Stored records
* * *

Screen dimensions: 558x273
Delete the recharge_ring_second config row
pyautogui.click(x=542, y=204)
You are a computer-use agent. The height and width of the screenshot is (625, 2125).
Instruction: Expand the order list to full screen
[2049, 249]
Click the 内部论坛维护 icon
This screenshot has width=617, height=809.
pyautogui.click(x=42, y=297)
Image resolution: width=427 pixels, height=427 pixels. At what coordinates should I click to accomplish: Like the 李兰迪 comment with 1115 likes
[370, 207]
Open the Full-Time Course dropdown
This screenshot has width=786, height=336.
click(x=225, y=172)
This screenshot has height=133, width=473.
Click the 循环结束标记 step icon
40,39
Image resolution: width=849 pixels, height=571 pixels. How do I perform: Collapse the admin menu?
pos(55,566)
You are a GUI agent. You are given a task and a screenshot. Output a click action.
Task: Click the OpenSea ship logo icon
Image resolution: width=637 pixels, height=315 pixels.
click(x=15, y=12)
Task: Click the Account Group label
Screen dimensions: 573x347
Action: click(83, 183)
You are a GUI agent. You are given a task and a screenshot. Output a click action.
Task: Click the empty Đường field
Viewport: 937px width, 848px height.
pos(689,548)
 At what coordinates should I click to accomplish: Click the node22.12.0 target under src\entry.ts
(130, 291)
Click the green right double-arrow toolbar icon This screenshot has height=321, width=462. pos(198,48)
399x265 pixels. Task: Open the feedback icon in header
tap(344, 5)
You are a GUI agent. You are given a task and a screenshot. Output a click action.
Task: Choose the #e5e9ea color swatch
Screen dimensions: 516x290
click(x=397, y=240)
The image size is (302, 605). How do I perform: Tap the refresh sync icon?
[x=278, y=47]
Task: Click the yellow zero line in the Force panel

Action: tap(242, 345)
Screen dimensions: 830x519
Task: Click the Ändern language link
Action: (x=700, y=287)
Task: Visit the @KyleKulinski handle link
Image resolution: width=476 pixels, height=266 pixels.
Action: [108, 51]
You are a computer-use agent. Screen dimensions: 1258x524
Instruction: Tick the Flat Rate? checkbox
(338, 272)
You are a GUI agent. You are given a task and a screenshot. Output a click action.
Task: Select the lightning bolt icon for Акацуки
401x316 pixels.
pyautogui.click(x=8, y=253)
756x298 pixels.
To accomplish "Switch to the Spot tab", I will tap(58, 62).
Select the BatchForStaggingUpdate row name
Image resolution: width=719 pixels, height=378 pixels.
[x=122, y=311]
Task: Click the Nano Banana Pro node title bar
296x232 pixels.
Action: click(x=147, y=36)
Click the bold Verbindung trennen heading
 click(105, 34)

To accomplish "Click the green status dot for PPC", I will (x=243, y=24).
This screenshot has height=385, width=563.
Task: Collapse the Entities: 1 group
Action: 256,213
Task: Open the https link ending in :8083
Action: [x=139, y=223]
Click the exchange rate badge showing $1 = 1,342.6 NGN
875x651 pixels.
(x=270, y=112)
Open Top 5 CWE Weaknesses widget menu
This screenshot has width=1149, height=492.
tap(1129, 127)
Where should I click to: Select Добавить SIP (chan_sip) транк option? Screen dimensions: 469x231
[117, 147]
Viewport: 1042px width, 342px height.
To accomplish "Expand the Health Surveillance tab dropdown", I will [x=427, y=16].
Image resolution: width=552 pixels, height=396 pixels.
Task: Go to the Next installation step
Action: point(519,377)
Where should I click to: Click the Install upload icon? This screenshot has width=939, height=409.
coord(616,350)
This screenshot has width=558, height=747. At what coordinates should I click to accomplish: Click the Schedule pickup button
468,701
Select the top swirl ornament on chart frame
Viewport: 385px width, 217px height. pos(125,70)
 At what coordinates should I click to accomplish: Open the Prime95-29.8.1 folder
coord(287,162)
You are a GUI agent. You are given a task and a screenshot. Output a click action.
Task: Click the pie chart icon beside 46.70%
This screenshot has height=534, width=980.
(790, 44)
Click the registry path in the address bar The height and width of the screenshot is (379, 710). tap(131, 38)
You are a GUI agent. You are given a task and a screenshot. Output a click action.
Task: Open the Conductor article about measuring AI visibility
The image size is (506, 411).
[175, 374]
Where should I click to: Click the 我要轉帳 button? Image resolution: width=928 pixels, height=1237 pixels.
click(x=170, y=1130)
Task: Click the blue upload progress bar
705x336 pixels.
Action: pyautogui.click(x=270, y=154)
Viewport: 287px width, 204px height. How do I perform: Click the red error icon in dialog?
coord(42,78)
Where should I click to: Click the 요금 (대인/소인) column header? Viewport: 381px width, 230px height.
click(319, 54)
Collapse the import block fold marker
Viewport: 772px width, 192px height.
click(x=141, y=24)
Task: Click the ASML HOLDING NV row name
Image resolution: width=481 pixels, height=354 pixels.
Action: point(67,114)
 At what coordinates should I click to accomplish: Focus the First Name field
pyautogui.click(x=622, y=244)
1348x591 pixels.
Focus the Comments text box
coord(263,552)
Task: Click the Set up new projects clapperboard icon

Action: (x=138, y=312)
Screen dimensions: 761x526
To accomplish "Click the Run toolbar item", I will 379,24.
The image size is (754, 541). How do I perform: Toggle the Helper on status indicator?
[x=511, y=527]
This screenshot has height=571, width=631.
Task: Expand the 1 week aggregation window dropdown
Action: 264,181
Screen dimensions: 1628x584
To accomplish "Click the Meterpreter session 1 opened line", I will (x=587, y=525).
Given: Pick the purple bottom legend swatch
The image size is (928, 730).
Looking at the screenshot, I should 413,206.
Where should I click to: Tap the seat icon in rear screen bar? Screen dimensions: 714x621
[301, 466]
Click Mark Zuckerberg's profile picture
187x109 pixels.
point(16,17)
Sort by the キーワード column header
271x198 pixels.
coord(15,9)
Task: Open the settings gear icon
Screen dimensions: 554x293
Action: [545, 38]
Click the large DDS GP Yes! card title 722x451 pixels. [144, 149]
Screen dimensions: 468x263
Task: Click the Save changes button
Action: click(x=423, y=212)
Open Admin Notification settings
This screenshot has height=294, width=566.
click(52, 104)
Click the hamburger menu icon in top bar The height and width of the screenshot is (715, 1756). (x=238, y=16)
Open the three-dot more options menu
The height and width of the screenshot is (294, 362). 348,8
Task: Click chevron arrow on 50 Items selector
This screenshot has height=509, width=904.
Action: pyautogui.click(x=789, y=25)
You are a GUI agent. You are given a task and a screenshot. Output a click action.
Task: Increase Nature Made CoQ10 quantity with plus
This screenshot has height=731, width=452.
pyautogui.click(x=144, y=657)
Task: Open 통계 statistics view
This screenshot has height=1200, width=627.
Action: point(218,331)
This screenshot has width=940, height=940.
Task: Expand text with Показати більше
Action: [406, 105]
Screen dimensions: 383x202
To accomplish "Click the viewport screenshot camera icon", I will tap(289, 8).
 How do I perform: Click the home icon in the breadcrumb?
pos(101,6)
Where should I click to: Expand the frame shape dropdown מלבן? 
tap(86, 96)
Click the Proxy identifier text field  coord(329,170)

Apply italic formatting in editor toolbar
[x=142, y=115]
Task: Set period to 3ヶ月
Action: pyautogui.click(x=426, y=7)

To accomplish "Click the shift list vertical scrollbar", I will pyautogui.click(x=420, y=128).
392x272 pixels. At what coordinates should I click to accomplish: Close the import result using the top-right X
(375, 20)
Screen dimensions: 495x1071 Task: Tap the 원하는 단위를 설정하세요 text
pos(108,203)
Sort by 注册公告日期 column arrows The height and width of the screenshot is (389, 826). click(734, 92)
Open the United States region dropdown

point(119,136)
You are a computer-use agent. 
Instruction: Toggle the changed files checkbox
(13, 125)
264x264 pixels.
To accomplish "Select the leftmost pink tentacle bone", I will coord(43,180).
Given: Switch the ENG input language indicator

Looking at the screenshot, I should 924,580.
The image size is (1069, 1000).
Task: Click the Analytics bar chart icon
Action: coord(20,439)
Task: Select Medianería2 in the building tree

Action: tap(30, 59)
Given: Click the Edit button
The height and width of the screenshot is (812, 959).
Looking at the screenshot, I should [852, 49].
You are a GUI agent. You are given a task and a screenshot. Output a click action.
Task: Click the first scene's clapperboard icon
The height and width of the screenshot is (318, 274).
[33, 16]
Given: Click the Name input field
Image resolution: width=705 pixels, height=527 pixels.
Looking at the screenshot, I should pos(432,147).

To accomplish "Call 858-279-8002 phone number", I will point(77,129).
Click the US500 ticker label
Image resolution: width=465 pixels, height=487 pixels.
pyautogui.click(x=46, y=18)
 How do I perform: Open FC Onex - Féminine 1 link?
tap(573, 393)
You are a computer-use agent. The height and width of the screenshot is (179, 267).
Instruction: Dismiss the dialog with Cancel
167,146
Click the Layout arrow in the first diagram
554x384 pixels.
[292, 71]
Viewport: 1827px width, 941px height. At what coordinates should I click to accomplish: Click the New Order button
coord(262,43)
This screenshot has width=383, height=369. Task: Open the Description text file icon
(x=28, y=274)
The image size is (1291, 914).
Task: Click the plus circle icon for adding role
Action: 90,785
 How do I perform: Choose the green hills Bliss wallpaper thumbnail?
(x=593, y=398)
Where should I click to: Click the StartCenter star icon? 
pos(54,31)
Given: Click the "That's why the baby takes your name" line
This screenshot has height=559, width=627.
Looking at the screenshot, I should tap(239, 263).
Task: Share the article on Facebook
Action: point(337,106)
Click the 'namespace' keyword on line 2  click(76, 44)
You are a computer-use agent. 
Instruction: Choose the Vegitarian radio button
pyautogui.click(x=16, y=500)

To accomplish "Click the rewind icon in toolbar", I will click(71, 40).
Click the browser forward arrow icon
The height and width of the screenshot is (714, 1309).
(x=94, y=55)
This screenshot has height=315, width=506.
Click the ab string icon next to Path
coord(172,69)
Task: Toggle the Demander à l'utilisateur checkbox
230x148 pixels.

* * *

Going back over the entries above, copy word for word every line from the one that has "1348x591 pixels." on through the one that has "Screen dimensions: 1628x584".

1348x591 pixels.
Focus the Comments text box
coord(263,552)
Task: Click the Set up new projects clapperboard icon

Action: (x=138, y=312)
Screen dimensions: 761x526
To accomplish "Click the Run toolbar item", I will 379,24.
The image size is (754, 541). How do I perform: Toggle the Helper on status indicator?
[x=511, y=527]
This screenshot has height=571, width=631.
Task: Expand the 1 week aggregation window dropdown
Action: 264,181
Screen dimensions: 1628x584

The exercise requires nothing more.